Segment Start: Supplied data

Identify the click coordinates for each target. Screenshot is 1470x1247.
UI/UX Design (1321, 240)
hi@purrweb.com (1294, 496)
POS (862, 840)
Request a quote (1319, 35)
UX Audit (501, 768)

Segment End: Supplied data

About this task -> Write all the entries out again exactly as they are.

Solution ->
Identify the click coordinates for each target. Screenshot is 1470x1247.
UI/UX Design (1321, 240)
hi@purrweb.com (1294, 496)
POS (862, 840)
Request a quote (1319, 35)
UX Audit (501, 768)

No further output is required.